Goal of the exercise » All of the data needs to be repeated exactly.

##############################

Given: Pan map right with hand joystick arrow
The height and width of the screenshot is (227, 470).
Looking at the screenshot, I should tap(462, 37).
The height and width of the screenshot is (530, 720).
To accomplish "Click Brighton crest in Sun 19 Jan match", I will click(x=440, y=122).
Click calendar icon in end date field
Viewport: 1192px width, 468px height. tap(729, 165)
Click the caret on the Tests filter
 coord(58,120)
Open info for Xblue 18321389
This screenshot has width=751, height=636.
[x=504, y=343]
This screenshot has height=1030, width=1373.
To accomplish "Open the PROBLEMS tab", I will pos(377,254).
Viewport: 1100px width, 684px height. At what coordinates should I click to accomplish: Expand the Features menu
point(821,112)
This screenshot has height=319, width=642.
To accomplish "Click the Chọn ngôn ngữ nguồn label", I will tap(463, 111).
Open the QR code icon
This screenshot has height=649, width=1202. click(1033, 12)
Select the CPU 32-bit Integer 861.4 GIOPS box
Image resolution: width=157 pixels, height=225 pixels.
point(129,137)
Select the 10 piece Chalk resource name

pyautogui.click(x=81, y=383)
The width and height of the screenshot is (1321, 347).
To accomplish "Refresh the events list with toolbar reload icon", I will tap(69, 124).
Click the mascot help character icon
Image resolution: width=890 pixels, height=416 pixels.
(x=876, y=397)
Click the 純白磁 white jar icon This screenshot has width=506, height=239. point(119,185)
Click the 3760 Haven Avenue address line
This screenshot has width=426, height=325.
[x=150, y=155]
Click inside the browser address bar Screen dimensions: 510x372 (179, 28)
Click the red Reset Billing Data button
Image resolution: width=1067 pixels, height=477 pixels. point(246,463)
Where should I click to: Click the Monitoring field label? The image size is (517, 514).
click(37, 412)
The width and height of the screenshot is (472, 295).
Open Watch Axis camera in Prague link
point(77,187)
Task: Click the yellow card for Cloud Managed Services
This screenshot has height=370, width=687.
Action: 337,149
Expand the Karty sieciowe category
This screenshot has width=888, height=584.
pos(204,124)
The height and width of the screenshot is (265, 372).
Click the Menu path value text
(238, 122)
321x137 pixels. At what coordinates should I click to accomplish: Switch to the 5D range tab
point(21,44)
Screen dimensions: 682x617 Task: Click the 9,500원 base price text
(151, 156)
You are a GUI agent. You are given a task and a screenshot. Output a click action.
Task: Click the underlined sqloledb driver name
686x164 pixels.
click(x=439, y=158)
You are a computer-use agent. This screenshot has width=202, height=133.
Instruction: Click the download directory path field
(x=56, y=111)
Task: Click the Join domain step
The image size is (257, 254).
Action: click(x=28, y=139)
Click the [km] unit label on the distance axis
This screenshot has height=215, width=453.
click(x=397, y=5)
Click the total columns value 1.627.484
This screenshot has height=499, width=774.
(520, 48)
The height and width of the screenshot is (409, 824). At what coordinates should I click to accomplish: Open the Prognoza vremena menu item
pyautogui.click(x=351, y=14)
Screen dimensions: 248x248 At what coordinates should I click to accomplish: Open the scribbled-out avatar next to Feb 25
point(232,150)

##############################

Reply »
Given: Pan map right with hand joystick arrow
The height and width of the screenshot is (227, 470).
Looking at the screenshot, I should tap(462, 37).
The height and width of the screenshot is (530, 720).
To accomplish "Click Brighton crest in Sun 19 Jan match", I will click(x=440, y=122).
Click calendar icon in end date field
Viewport: 1192px width, 468px height. tap(729, 165)
Click the caret on the Tests filter
 coord(58,120)
Open info for Xblue 18321389
This screenshot has width=751, height=636.
[x=504, y=343]
This screenshot has height=1030, width=1373.
To accomplish "Open the PROBLEMS tab", I will pos(377,254).
Viewport: 1100px width, 684px height. At what coordinates should I click to accomplish: Expand the Features menu
point(821,112)
This screenshot has height=319, width=642.
To accomplish "Click the Chọn ngôn ngữ nguồn label", I will tap(463, 111).
Open the QR code icon
This screenshot has height=649, width=1202. click(1033, 12)
Select the CPU 32-bit Integer 861.4 GIOPS box
Image resolution: width=157 pixels, height=225 pixels.
point(129,137)
Select the 10 piece Chalk resource name

pyautogui.click(x=81, y=383)
The width and height of the screenshot is (1321, 347).
To accomplish "Refresh the events list with toolbar reload icon", I will tap(69, 124).
Click the mascot help character icon
Image resolution: width=890 pixels, height=416 pixels.
(x=876, y=397)
Click the 純白磁 white jar icon This screenshot has width=506, height=239. point(119,185)
Click the 3760 Haven Avenue address line
This screenshot has width=426, height=325.
[x=150, y=155]
Click inside the browser address bar Screen dimensions: 510x372 (179, 28)
Click the red Reset Billing Data button
Image resolution: width=1067 pixels, height=477 pixels. point(246,463)
Where should I click to: Click the Monitoring field label? The image size is (517, 514).
click(37, 412)
The width and height of the screenshot is (472, 295).
Open Watch Axis camera in Prague link
point(77,187)
Task: Click the yellow card for Cloud Managed Services
This screenshot has height=370, width=687.
Action: 337,149
Expand the Karty sieciowe category
This screenshot has width=888, height=584.
pos(204,124)
The height and width of the screenshot is (265, 372).
Click the Menu path value text
(238, 122)
321x137 pixels. At what coordinates should I click to accomplish: Switch to the 5D range tab
point(21,44)
Screen dimensions: 682x617 Task: Click the 9,500원 base price text
(151, 156)
You are a GUI agent. You are given a task and a screenshot. Output a click action.
Task: Click the underlined sqloledb driver name
686x164 pixels.
click(x=439, y=158)
You are a computer-use agent. This screenshot has width=202, height=133.
Instruction: Click the download directory path field
(x=56, y=111)
Task: Click the Join domain step
The image size is (257, 254).
Action: click(x=28, y=139)
Click the [km] unit label on the distance axis
This screenshot has height=215, width=453.
click(x=397, y=5)
Click the total columns value 1.627.484
This screenshot has height=499, width=774.
(520, 48)
The height and width of the screenshot is (409, 824). At what coordinates should I click to accomplish: Open the Prognoza vremena menu item
pyautogui.click(x=351, y=14)
Screen dimensions: 248x248 At what coordinates should I click to accomplish: Open the scribbled-out avatar next to Feb 25
point(232,150)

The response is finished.